Cacete, foram necessários meses na estante para finalmente conhecer um pouco da verdade do Aluízio. Agora entendo porque ele se cerca de tantos cuidados no seu dia-a-dia, mesmo depois de 20 anos do fim da ditadura. Tudo bem, agora eu sei que são seqüelas do exílio, onde todos são suspeitos. Lembro quando visitamos o Aluízio em tempos de fartura, dele, claro, quando era secretário de Comunicação. Aqueles cuidados para saber se havia um gravador oculto, ou outra forma qualquer de registrar aquela conversa… por muitos anos cultivei um juízo torto do encontro.

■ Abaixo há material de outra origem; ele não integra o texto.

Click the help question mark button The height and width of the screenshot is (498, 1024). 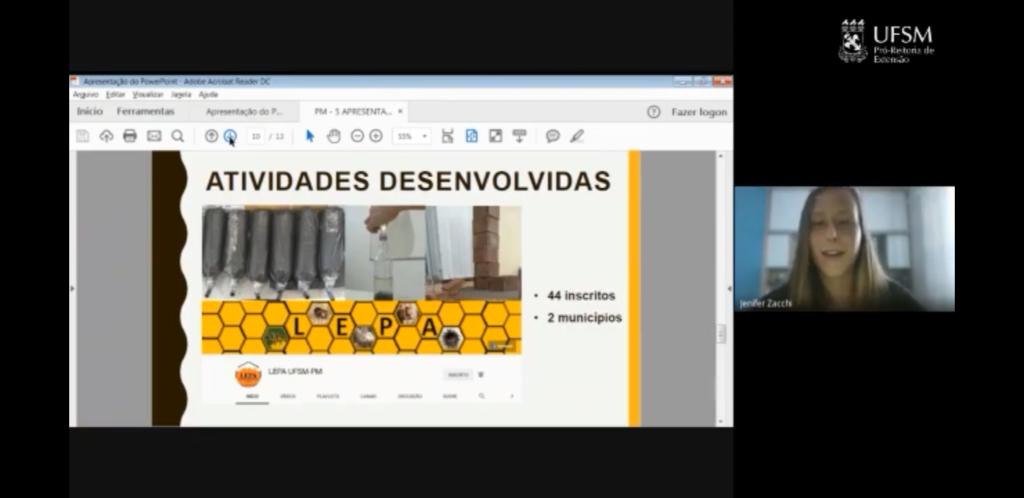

Agora entendo o jeito meticuloso do Aluízio, depois de anos suspeitando de tudo, e de todos, a sua volta. Medo de cair numa emboscada que para muitos significou a morte. Mesmo hoje, Aluízio se sente inseguro, talvez imaturo diante de tantas novidades. Novidades, claro! Para quem passou tantos anos fugindo do passado, certamente não sobrou tempo para acompanhar o nosso tempo.

Nosso Tempo

Quando conheci o Aluízio, vi um homem frio e calculista e metódico no enfrentamento dos últimos resquícios da ditadura, isso lá nos idos dos anos de 1980. Nas mãos dele um impresso semanal, o histórico e contundente Nosso Tempo, algo meio antiquado para os dias virtuais de hoje, mas fonte de voz de quem vivia sob o manto da opressão e da repressão militar.

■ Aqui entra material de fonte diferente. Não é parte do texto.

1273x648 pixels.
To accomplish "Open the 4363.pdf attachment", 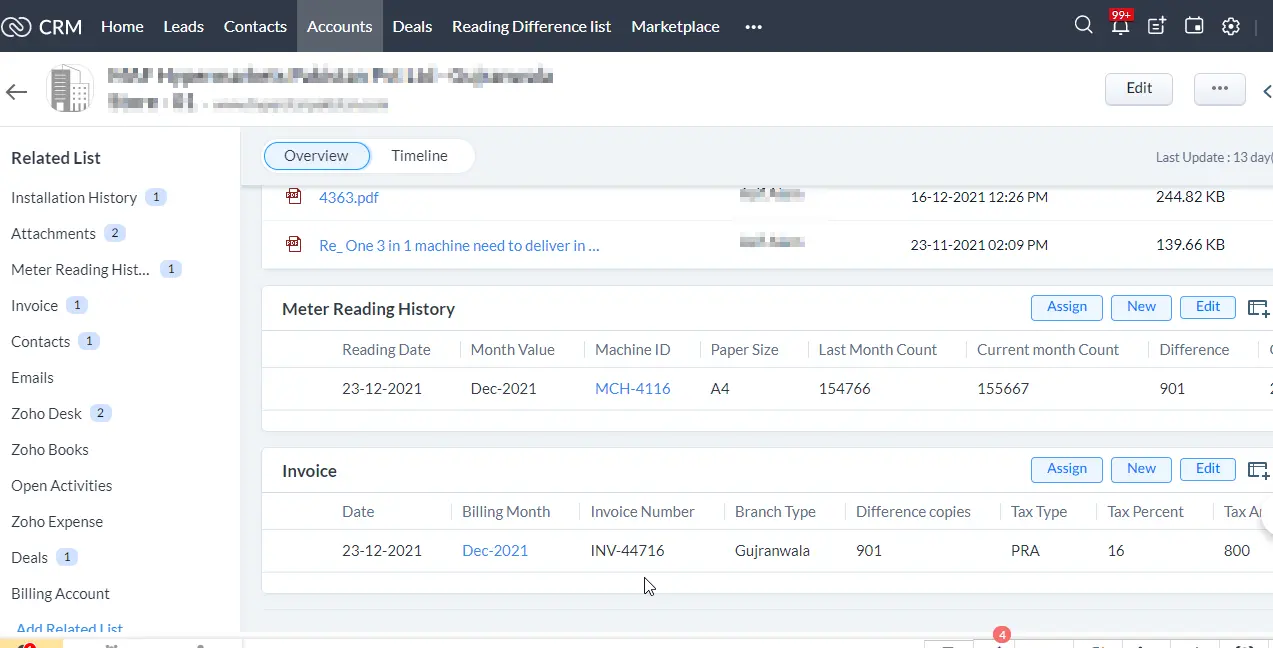I will pos(348,197).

Nunca entendi muito o Aluízio, seu jeito de se esconder das coisas, de fugir da sociedade, mas agora, lendo suas memórias, posso entender por que ele não gosta de clichês vagabundos, hoje em voga nos meios sociais. Imaginar que alguém, que já pensou em suicídio no fundo de uma cela escura e sem vida, pudesse viver normalmente entre nós, foi algo que nunca imaginei antes de conhecer a verdade de um guerrilheiro.

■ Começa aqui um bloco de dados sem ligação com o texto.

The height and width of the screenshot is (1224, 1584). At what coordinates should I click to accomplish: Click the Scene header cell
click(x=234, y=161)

Pior que esquecer tantos amigos perdidos durante a ditadura é saber que muitos amigos, os últimos membros da VPR haviam morrido e seus corpos jamais localizados. Com o fim do regime armado, Aluízio mergulhou numa busca quase que insana para reconstruir os últimos passos de seus últimos companheiros de guerrilha.

A pesquisa durou anos, décadas, mas finalmente terminou. Terminou como na emboscada que dizimou seus companheiros, executados por um pelotão fortemente armado dentro do Parque Nacional do Iguaçu. Aluízio finalmente desvendou o que denominou de último segredo da ditadura militar e agora pode dizer que também entende Aluízio.

Ronildo Pimentel é jornalista em Curitiba.